It is generally assumed that women cannot rival men in direct sporting competition, with the traditionally male‐dominated sport of horse racing being no exception, but nothing can be further from the truth in the current horse racing landscape.

So who are the best female jockeys currently riding globally at the moment?

Listed below are five jockeys who we think will give you a great run for your money every time they race.
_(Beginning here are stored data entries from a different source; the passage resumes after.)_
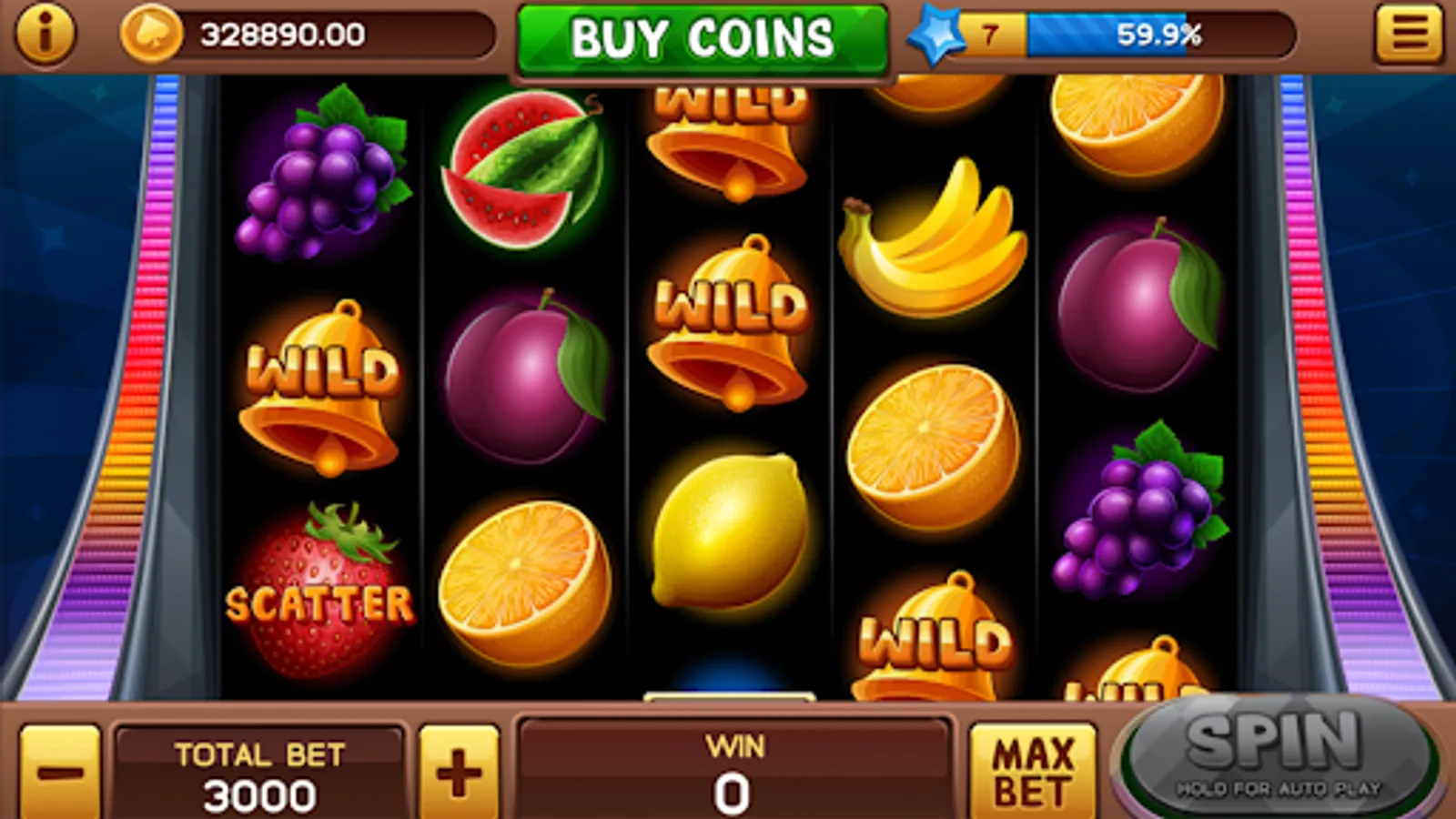
Task: Select the MAX BET button
Action: [x=1033, y=772]
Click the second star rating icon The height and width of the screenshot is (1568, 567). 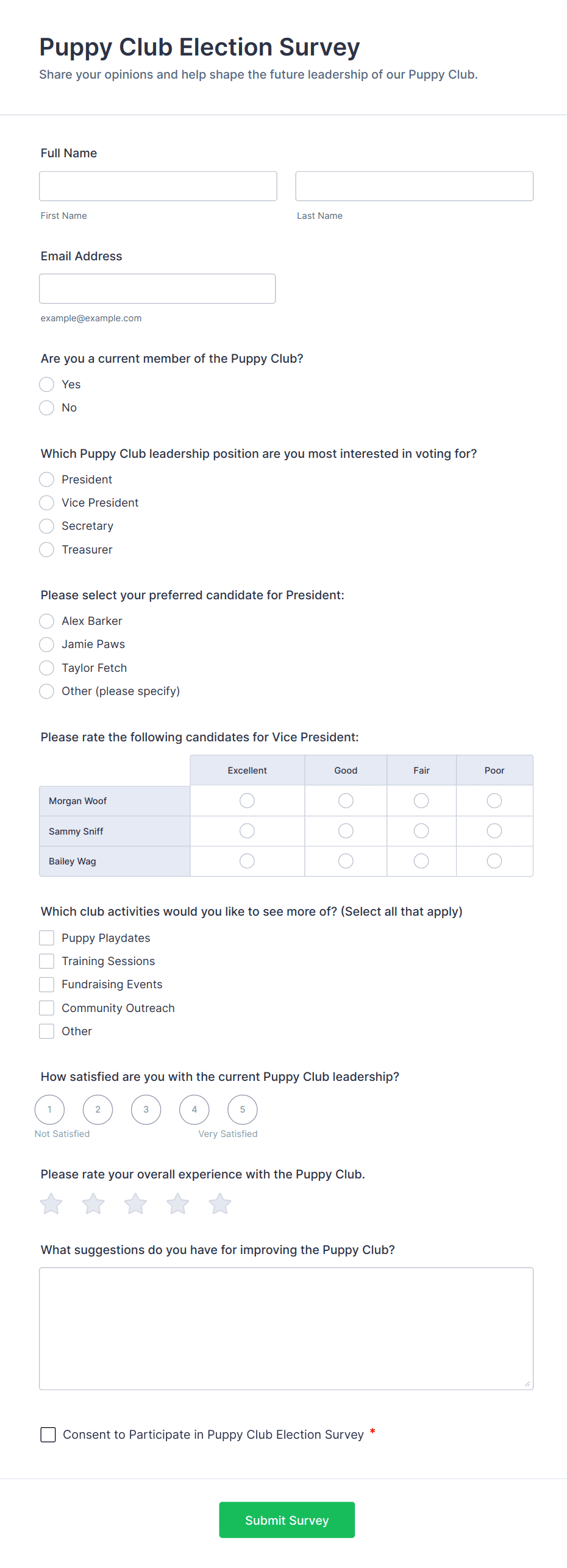(93, 1204)
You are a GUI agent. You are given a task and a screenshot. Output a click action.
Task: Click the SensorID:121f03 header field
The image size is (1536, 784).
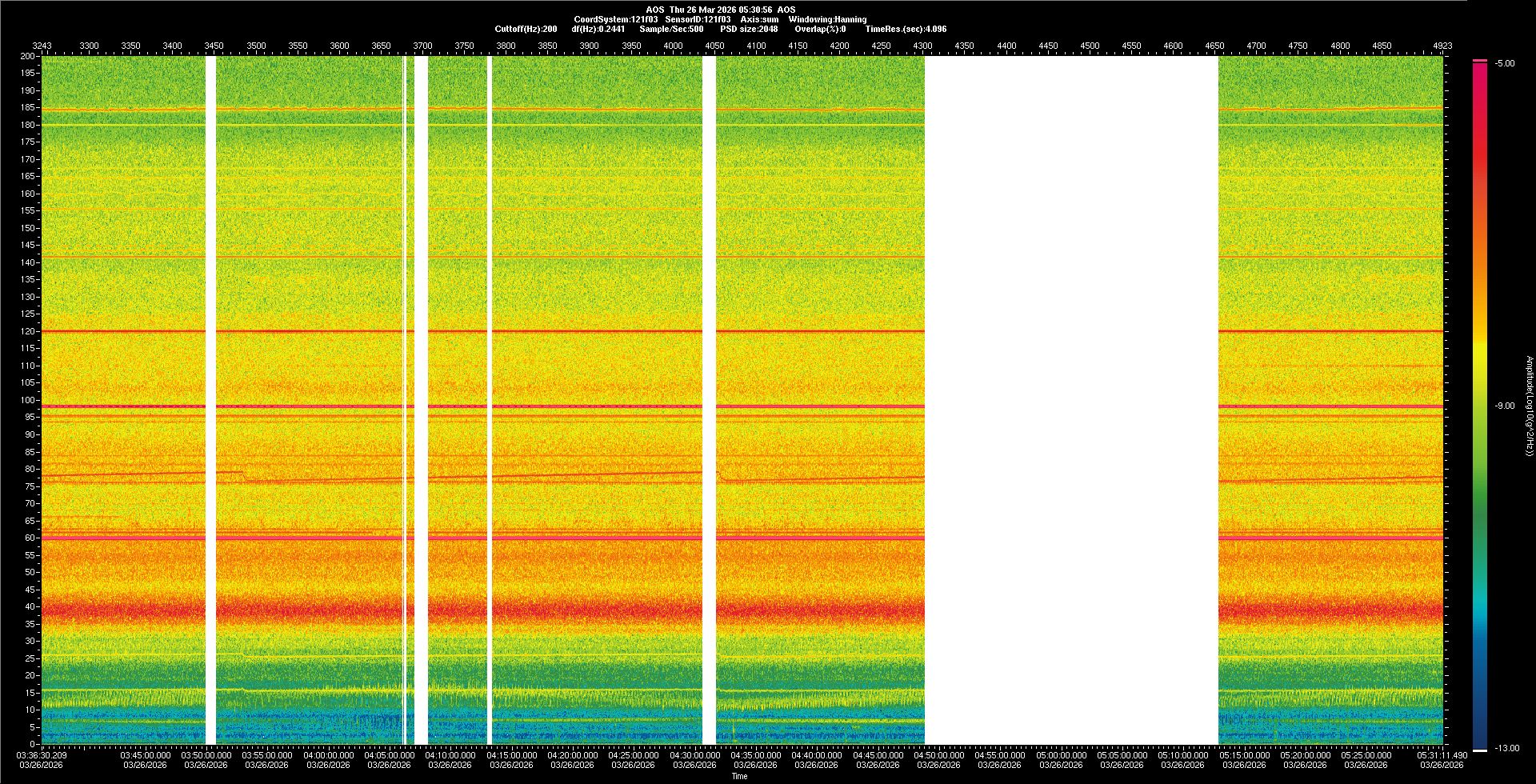tap(698, 19)
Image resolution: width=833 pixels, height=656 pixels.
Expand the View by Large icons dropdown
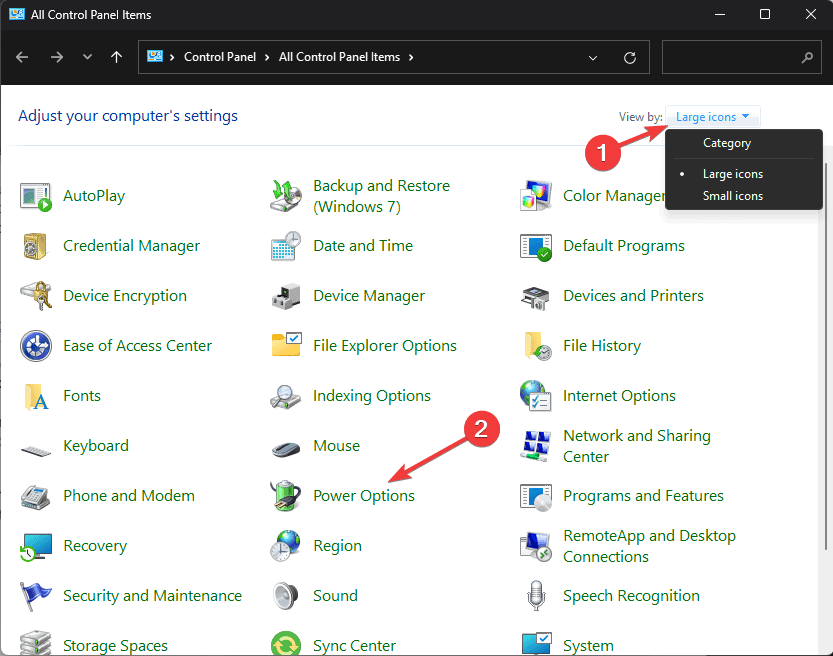coord(713,117)
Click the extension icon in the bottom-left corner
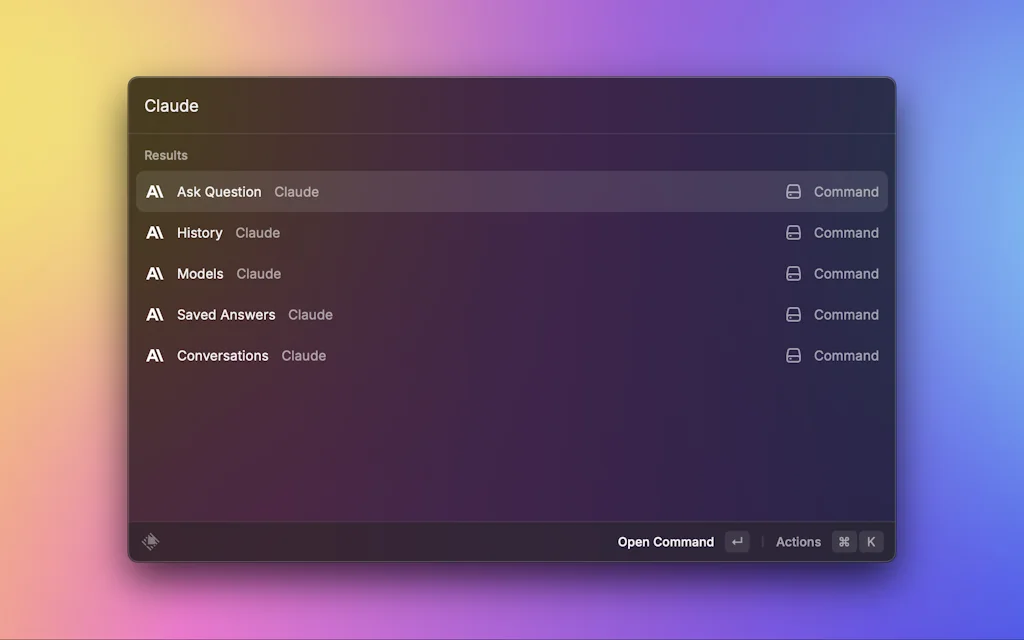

Astute punters should have no gender preconceptions when it comes to having a wager on horse racing.

Hollie Doyle

Hollie Doyle is continually rewriting the flat racing history books and taking the sport of horse racing to a brand new level.

She is the first female jockey to ride five consecutive winners on a card and even achieved a very respectable third in BBC’s Sports Personality of the Year 2020.

Doyle has now ridden 16 Group winners across the world, including Trueshan, The Platinum Queen, Nashwa and Saffron Beach.

Rachael Blackmore 

Since riding her first winner in February 2011, Irish jockey Rachael Blackmore has gone from strength-to-strength.

She has established herself as one of the best riders in the weighing room and has formed a fruitful partnership with Henry de Bromhead.

What a record-breaking year she had in 2021, clocking up an incredible 11 Grade Ones, becoming the leading jockey at the Cheltenham Festival and winning the Grand National.

Marie Vélon

Marie Vélon, a French jockey, started her professional career in 2019.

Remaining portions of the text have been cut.